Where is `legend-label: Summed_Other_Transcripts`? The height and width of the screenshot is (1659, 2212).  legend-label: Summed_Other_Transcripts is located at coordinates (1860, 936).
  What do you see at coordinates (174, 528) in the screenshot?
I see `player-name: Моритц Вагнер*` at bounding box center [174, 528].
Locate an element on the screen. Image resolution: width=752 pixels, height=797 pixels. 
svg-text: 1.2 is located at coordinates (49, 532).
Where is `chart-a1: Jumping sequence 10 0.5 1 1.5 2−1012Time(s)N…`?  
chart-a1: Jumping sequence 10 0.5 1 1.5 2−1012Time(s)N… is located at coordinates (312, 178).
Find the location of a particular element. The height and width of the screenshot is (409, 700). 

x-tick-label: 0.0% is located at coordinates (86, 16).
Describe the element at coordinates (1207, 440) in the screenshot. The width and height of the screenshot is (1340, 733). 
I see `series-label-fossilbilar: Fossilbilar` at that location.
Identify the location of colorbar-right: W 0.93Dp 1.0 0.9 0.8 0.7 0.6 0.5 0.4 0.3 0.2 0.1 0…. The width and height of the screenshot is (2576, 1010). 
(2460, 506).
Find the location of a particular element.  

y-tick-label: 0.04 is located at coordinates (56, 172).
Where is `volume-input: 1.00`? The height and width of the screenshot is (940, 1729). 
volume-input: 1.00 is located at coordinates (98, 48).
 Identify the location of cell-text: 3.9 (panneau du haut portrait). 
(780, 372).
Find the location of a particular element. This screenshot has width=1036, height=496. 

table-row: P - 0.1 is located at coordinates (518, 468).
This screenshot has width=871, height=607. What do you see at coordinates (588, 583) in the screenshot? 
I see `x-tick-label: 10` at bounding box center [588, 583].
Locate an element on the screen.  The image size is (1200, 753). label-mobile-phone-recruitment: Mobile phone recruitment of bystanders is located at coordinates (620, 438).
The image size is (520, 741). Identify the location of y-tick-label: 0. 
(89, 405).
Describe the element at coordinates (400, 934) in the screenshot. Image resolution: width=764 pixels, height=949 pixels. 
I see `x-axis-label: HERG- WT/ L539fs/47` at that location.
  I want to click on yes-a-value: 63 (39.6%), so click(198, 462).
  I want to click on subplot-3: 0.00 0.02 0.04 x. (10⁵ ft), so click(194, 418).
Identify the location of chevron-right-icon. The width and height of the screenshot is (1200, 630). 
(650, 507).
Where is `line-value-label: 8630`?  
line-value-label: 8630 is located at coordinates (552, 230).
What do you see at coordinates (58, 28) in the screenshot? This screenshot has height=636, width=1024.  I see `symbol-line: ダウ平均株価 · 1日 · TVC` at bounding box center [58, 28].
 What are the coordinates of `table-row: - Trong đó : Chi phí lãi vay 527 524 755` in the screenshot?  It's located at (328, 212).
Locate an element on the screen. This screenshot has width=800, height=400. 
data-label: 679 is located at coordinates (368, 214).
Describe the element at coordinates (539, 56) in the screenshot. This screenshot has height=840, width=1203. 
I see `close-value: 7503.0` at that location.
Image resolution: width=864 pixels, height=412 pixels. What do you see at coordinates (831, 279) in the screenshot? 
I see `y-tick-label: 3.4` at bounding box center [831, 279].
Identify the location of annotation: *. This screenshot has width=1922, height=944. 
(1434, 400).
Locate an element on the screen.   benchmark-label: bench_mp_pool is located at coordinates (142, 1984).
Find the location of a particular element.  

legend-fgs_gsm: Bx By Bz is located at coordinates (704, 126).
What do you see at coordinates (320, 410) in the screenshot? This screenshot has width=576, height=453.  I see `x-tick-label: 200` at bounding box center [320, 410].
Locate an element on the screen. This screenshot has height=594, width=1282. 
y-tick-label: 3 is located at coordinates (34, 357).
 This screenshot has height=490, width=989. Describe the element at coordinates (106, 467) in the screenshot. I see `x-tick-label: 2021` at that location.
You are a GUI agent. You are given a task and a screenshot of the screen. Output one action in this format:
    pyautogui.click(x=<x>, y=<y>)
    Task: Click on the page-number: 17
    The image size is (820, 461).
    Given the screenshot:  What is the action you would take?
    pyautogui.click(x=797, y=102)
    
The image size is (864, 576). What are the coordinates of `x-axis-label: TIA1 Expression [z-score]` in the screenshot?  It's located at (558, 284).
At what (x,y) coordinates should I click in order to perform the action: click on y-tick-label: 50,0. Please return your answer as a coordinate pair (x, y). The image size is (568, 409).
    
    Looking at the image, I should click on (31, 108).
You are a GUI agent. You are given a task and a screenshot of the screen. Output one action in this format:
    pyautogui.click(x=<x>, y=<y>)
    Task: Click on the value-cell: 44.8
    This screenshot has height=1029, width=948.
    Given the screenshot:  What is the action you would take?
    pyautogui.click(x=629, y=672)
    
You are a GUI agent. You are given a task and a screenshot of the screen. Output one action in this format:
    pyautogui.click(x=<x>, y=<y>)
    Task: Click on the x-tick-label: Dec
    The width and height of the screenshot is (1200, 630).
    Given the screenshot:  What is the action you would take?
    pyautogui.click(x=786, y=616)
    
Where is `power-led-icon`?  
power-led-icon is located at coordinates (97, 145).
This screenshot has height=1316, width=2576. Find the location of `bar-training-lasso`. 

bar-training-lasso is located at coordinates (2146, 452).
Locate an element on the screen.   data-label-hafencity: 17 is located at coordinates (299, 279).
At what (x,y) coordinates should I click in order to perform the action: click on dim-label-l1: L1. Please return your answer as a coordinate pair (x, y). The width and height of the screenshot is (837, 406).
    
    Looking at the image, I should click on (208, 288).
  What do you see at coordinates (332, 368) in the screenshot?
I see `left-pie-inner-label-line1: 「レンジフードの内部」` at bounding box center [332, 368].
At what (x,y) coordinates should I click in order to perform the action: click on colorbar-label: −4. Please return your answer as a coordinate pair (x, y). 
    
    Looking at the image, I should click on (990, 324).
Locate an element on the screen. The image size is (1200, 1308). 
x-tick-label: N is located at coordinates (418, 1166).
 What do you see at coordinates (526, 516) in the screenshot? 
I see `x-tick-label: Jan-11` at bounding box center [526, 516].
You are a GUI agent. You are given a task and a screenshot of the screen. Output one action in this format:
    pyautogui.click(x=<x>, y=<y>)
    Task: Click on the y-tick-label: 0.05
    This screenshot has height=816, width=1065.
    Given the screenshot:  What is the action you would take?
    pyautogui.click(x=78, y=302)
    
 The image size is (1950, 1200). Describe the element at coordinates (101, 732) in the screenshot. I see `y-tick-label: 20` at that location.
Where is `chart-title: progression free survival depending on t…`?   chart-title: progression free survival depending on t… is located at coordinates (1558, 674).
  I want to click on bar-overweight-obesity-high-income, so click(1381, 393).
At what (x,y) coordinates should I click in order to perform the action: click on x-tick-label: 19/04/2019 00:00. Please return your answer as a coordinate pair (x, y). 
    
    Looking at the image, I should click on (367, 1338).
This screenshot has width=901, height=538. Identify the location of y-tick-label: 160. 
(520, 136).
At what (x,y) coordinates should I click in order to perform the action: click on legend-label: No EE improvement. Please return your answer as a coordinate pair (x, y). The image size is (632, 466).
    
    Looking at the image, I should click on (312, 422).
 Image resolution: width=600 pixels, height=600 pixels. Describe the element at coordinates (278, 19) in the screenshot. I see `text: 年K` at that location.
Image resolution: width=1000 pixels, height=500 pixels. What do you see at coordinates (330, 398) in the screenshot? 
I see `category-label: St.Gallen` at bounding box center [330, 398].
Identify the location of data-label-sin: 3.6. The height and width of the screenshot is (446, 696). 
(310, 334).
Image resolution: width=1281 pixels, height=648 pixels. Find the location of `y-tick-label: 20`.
================
• _EXERCISE OBJECTIVE_
Can you copy out the entries from the line containing "on x-tick-label: 19/04/2019" down to the line containing "(520, 136).", both included, without any changes?

• _ANSWER SPACE_
At what (x,y) coordinates should I click in order to perform the action: click on x-tick-label: 19/04/2019 00:00. Please return your answer as a coordinate pair (x, y). 
    
    Looking at the image, I should click on (367, 1338).
This screenshot has width=901, height=538. Identify the location of y-tick-label: 160. 
(520, 136).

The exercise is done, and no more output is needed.